I’m a bit skeptical in that I don’t think the mile will ever be a bucket list item. For an office worker to come in after a weekend and brag to his co-workers that he ran a mile over the weekend, that’s not gonna get him any office cred, right? But then the onus is on the race producers to create an experience. We’re looking at it as getting on the roller coaster and run the Brooklyn Mile. You should finish, you should cross the line and feel like, Holy shit, I just got off a roller coaster.
I saw the Tracksmith course: the way you’re looping around on Newbury, you’re gonna get that same feeling. There’s gonna be a ton of energy.
JR: We’re giving a little bonus for the person who runs the last quarter the fastest.
MR: Ahhh! I love it.
JR: After three quarters, you pass by the start line, and the last quarter-mile is timed. So we’re gonna give a little bonus for the male and female who have the fastest last quarter. To add that roller-coaster feel, that’s exactly what we’re going for. It’s kind of a little adrenaline, but all right, last quarter, let’s see what you got!
MIs the swag different for this race?
MR: We give out a Run Brooklyn pint glass, and then it’s a T-shirt. This year, Nike is one of our sponsors, so it’s on a really, really nice Nike T-shirt. That’s the swag. You can’t charge what you do for a half-marathon or marathon, so you’re capped on your total revenues that are coming in.
JR: What do you charge?
MR: We’re charging $40.
JR: We’re at $30, but with our Greyboys [a Tracksmith T-shirt that normally costs $55], it’s $60.
If you could run a mile anywhere on Earth, where would it be?

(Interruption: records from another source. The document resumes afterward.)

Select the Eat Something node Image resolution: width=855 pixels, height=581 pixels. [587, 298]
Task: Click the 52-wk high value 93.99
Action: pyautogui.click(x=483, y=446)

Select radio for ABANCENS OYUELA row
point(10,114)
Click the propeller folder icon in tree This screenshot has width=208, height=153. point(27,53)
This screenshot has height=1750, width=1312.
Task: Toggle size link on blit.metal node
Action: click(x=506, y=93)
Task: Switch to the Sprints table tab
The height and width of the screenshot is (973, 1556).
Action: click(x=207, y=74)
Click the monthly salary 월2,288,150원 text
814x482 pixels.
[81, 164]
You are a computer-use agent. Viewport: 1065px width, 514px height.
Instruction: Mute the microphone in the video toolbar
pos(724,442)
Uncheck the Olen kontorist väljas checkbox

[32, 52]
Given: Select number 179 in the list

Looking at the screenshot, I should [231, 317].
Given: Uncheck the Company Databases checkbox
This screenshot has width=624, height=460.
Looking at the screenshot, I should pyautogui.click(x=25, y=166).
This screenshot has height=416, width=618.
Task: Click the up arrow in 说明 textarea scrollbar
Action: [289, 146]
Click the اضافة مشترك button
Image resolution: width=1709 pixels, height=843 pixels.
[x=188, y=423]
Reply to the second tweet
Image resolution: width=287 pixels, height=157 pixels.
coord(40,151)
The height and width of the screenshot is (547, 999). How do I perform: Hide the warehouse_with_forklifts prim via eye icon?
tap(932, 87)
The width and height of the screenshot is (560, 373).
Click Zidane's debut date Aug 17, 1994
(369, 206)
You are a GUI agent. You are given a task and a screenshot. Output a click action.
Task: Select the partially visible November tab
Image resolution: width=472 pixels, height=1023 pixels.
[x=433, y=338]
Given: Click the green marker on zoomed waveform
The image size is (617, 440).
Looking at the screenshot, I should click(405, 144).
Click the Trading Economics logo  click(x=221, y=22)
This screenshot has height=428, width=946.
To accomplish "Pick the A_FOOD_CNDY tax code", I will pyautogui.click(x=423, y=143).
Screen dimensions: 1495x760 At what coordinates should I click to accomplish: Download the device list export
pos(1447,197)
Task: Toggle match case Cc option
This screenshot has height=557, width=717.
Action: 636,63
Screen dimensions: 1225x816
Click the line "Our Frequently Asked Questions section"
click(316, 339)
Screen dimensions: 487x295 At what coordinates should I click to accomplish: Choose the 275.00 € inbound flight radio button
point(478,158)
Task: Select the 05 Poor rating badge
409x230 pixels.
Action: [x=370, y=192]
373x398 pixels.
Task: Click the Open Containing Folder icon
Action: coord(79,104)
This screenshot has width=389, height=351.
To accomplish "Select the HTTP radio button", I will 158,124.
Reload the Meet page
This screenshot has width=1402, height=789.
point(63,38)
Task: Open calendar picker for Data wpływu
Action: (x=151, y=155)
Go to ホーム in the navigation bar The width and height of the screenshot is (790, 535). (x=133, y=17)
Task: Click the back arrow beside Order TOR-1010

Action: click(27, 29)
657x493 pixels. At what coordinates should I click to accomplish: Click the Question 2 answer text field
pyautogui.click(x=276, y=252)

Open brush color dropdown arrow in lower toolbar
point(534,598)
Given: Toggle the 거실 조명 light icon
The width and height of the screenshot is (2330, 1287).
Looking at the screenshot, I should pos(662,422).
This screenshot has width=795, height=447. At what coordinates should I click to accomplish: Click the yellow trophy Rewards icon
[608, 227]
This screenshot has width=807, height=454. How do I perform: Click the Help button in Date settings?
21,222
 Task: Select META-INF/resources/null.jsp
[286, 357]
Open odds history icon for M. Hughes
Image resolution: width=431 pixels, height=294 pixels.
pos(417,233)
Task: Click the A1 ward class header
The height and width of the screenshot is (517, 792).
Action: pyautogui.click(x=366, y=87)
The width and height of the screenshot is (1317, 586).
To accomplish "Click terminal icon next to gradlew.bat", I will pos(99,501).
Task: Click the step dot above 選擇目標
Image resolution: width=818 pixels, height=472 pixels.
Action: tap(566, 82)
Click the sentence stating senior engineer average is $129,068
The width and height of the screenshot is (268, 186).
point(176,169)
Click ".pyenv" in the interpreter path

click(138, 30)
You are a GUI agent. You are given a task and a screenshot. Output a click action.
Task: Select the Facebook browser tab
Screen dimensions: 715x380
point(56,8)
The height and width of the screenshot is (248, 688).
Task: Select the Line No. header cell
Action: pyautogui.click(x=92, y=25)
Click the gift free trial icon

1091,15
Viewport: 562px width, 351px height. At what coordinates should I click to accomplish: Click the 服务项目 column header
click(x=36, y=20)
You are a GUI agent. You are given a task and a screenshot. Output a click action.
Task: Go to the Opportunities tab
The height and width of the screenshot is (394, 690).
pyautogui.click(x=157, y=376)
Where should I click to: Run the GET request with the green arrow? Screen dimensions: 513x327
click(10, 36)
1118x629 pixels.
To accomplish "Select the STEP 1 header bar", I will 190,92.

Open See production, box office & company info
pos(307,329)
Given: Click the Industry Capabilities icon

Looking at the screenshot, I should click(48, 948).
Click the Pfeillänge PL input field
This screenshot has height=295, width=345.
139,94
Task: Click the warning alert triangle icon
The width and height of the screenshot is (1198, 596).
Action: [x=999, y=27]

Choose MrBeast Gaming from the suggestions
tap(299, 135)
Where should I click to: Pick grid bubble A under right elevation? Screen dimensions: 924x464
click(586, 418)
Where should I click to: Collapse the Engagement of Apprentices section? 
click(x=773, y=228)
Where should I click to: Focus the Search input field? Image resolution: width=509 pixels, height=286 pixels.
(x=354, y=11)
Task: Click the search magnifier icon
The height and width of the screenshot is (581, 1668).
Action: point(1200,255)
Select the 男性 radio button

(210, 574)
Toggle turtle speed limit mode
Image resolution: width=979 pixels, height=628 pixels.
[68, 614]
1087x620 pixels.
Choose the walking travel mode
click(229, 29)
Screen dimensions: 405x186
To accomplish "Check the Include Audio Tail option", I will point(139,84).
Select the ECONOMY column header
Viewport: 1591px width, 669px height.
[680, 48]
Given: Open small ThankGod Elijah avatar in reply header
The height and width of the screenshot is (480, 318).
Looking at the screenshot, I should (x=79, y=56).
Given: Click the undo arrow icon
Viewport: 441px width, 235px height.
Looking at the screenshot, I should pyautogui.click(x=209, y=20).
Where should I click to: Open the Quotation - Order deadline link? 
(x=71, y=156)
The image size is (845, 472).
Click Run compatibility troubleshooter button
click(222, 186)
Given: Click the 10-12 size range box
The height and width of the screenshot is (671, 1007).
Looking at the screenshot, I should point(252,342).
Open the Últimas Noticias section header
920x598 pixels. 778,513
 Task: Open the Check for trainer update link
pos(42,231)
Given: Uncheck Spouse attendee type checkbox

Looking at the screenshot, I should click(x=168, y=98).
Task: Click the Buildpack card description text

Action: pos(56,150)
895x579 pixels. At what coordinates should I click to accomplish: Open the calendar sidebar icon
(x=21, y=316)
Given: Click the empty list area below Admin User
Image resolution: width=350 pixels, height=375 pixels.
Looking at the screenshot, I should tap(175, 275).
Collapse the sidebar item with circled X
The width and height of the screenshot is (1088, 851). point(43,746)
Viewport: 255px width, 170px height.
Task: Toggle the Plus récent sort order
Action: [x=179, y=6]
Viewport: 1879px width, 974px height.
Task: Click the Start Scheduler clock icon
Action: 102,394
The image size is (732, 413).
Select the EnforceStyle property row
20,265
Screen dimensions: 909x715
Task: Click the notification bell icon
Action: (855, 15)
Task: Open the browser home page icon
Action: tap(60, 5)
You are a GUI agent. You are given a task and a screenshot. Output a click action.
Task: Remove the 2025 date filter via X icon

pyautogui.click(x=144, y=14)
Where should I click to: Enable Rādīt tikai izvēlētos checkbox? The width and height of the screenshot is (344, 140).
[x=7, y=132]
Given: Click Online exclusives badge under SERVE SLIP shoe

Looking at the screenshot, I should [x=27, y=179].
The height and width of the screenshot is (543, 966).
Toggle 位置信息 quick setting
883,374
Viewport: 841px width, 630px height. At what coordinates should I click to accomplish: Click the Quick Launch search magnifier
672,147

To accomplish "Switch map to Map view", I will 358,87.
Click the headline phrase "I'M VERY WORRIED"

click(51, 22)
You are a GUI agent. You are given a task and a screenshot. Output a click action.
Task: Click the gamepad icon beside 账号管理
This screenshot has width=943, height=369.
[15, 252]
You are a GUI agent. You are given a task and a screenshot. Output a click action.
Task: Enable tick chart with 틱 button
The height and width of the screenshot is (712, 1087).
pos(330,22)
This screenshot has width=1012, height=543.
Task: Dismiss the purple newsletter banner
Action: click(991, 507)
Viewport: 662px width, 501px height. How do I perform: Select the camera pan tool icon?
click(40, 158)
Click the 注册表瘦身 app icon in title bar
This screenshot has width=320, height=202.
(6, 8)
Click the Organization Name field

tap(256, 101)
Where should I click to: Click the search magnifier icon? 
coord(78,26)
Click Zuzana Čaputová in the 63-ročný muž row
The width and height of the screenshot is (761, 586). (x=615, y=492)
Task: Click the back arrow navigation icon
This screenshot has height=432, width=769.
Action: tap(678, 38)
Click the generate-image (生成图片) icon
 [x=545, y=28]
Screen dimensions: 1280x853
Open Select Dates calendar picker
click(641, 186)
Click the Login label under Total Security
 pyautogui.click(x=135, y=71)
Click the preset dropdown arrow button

JR: Times Square comes to mind—Times Square would be pretty cool.
MR: I try and run away from Times Square!
JR: Over the Sydney Harbor Bridge would be pretty cool. The Golden Gate Bridge would be cool.
MR: The cheesy answer would be the Brooklyn Mile, of course. The Central Park Reservoir, that’s my loop. Been doing it for 15 years. A mile up on there, at night, with a view of the city skyline is incredible.